Speech-Based Algorithm Helps ID Posttraumatic Stress Disorder
Algorithm with 18 speech features differentiates PTSD from controls with high area under the curve
TUESDAY, April 23, 2019 (HealthDay News) -- A speech-based algorithm can differentiate individuals with posttraumatic stress disorder (PTSD) from controls, according to a study published online April 22 in Depression and Anxiety.
Charles R. Marmar, M.D., from the New York University School of Medicine in New York City, and colleagues obtained speech samples from warzone-exposed veterans assessed with the Clinician-Administered PTSD Scale to develop a classifier of PTSD based on objective speech-marker features. The authors excluded individuals with major depressive disorder. Audio recordings of 52 cases with PTSD and 77 controls were used to obtain 40,526 speech features, which were input into a random forest (RF) algorithm.

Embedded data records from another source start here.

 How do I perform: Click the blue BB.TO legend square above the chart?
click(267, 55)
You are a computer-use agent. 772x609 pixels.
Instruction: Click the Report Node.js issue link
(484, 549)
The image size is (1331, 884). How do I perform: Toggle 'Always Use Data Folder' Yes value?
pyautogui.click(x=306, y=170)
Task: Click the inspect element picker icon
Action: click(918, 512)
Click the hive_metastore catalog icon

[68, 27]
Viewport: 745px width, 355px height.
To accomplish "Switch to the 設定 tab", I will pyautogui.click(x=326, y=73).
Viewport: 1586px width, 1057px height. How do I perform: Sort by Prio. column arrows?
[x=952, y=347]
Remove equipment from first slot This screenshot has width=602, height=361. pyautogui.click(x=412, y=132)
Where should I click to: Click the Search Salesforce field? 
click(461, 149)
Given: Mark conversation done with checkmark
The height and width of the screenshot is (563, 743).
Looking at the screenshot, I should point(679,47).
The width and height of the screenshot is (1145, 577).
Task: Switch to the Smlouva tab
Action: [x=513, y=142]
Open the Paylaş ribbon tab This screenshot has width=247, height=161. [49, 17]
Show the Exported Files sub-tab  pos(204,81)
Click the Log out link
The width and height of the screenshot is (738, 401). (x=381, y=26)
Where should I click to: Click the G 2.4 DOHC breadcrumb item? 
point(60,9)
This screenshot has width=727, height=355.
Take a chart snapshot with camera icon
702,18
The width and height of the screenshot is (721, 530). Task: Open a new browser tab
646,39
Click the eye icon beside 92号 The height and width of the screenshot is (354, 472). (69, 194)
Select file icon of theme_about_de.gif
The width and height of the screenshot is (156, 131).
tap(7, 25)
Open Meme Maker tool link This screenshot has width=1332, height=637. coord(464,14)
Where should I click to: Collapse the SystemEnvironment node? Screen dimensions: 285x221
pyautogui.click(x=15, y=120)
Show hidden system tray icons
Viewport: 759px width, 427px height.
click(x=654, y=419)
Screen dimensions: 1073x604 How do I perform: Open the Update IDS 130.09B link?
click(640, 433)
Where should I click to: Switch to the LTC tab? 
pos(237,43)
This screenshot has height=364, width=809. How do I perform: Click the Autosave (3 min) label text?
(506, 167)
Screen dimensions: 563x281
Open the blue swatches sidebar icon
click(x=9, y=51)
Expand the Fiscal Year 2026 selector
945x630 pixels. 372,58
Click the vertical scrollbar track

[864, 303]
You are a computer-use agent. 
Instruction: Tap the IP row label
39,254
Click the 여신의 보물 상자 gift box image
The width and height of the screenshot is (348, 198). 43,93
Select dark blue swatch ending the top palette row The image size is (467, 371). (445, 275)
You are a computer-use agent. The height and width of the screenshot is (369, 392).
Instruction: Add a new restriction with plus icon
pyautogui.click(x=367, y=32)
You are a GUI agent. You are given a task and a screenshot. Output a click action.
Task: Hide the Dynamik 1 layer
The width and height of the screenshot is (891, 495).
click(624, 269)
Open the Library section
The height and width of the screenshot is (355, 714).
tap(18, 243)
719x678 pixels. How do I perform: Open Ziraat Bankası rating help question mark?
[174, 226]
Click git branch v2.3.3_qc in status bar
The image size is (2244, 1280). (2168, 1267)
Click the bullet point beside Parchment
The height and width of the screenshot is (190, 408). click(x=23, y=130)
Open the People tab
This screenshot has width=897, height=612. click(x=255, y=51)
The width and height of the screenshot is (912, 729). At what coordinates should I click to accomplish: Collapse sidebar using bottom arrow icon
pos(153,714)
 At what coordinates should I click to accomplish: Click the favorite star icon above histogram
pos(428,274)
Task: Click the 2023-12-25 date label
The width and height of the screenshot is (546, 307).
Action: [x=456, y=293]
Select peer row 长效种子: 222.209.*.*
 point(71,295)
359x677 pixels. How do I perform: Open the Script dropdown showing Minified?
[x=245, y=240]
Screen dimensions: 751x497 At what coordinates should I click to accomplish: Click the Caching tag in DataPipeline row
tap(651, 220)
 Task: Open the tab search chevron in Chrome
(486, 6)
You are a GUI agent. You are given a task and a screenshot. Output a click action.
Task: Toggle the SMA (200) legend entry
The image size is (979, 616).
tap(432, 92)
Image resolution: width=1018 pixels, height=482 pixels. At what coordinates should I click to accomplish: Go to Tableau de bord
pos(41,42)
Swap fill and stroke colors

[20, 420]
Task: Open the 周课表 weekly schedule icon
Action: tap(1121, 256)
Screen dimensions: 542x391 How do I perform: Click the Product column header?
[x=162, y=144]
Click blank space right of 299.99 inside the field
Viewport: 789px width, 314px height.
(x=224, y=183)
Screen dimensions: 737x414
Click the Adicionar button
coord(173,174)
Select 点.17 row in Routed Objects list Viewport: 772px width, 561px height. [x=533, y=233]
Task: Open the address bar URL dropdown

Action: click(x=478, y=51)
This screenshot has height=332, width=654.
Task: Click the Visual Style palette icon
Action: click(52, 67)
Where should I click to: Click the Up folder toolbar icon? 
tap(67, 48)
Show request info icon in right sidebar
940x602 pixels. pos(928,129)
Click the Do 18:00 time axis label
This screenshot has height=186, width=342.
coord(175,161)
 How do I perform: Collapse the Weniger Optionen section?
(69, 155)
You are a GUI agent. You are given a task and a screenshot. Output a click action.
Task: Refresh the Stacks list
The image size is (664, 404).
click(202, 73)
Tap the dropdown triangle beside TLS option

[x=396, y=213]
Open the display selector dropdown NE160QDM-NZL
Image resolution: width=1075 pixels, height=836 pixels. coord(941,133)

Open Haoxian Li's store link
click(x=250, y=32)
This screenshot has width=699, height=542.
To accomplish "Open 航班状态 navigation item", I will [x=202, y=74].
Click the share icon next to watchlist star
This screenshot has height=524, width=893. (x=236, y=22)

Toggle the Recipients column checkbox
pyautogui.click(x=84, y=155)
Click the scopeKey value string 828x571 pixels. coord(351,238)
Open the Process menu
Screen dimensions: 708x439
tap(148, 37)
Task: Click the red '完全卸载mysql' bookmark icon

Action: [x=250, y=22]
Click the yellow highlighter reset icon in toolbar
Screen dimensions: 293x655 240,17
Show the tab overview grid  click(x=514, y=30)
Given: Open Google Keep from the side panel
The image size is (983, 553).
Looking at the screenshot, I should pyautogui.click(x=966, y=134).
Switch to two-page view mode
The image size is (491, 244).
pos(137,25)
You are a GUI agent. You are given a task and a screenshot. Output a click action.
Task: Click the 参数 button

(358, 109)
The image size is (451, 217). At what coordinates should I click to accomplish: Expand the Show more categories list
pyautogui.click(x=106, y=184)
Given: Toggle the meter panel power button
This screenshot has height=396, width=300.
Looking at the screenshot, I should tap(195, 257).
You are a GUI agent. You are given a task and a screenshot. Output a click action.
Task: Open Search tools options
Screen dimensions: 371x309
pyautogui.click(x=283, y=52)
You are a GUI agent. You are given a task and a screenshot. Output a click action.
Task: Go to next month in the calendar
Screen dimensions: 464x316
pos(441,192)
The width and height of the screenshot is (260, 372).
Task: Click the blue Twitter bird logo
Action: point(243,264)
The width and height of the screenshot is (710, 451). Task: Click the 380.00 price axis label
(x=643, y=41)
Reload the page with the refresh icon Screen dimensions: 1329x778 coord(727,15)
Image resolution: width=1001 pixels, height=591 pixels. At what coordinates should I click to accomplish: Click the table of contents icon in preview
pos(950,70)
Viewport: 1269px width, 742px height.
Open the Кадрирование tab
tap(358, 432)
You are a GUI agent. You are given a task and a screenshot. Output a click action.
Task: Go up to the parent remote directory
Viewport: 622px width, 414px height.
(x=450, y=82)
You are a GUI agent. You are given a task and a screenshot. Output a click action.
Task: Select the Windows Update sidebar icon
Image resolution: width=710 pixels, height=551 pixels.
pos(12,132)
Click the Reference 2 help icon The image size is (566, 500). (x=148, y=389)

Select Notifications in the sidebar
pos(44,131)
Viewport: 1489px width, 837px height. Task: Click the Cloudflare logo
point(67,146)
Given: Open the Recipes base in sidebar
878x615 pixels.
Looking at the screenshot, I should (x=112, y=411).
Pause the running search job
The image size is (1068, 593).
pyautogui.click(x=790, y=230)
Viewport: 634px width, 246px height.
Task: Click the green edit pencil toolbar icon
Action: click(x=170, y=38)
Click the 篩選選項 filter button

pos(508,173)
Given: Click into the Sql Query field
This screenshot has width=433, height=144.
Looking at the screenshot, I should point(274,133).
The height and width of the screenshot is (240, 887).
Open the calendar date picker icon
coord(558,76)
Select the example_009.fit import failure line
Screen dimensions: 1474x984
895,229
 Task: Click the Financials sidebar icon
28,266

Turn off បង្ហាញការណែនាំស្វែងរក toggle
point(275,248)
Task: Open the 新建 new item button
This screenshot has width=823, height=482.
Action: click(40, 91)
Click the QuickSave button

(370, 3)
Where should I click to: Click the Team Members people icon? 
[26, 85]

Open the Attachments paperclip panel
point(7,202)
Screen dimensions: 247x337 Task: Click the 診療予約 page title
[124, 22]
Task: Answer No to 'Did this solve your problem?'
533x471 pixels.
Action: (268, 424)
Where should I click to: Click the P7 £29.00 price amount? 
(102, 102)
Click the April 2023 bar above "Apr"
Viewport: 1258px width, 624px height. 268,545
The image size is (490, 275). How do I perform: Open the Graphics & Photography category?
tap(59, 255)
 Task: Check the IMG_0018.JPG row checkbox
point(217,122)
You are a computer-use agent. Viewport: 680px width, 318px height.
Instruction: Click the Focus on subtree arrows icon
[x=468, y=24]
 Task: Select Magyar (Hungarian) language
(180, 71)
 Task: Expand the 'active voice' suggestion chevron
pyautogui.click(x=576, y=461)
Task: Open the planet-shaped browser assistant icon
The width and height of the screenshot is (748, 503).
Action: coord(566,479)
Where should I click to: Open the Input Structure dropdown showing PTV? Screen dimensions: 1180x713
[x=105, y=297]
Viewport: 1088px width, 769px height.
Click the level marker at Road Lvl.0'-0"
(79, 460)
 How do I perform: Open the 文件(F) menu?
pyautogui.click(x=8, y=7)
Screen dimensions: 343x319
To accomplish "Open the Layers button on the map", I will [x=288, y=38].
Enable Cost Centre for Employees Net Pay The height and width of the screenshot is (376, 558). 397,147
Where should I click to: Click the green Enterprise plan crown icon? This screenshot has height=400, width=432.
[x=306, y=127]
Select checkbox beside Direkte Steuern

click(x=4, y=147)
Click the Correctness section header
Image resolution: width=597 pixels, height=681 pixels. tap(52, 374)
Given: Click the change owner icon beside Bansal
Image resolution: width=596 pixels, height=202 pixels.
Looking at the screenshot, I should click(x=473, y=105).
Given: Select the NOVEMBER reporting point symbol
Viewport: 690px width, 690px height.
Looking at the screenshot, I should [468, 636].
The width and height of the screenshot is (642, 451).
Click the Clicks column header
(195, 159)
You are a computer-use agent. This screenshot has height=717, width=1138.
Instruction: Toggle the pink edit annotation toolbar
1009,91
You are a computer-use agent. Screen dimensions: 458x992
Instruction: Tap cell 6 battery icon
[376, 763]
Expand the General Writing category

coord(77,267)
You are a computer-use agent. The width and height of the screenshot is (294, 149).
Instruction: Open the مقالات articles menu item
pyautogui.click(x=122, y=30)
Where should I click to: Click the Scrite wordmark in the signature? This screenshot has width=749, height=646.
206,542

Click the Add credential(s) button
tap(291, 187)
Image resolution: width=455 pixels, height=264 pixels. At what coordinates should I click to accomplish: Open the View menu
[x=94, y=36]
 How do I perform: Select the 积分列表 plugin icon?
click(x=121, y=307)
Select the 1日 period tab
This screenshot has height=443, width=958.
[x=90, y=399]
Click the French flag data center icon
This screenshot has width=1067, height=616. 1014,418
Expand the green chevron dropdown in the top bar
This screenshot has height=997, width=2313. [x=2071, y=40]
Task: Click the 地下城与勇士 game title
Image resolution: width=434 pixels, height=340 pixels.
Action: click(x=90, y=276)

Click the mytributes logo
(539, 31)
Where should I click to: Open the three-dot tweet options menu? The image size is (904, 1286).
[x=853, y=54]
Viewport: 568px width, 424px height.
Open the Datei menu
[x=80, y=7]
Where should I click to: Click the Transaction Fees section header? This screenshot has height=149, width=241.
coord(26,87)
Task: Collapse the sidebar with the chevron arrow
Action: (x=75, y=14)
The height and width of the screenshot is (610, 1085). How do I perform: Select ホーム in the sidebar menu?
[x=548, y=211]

The researchers found that the selected RF used 18 speech features; the receiver operating characteristic curve had an area under the curve of 0.954. Youden's index was 0.787 at a probability of PTSD cut point of 0.423, with an overall correct classification rate of 89.1 percent. Markers that indicated slower, more monotonous speech with less change in tonality and less activation were associated with higher probability of PTSD.
"We believe that our panel of voice markers represents a rich, multidimensional set of features which with further validation holds promise for developing an objective, low-cost, noninvasive, and, given the ubiquity of smart phones, widely accessible tool for assessing PTSD in veteran, military, and civilian contexts," the authors write.
Two authors have a related patent pending.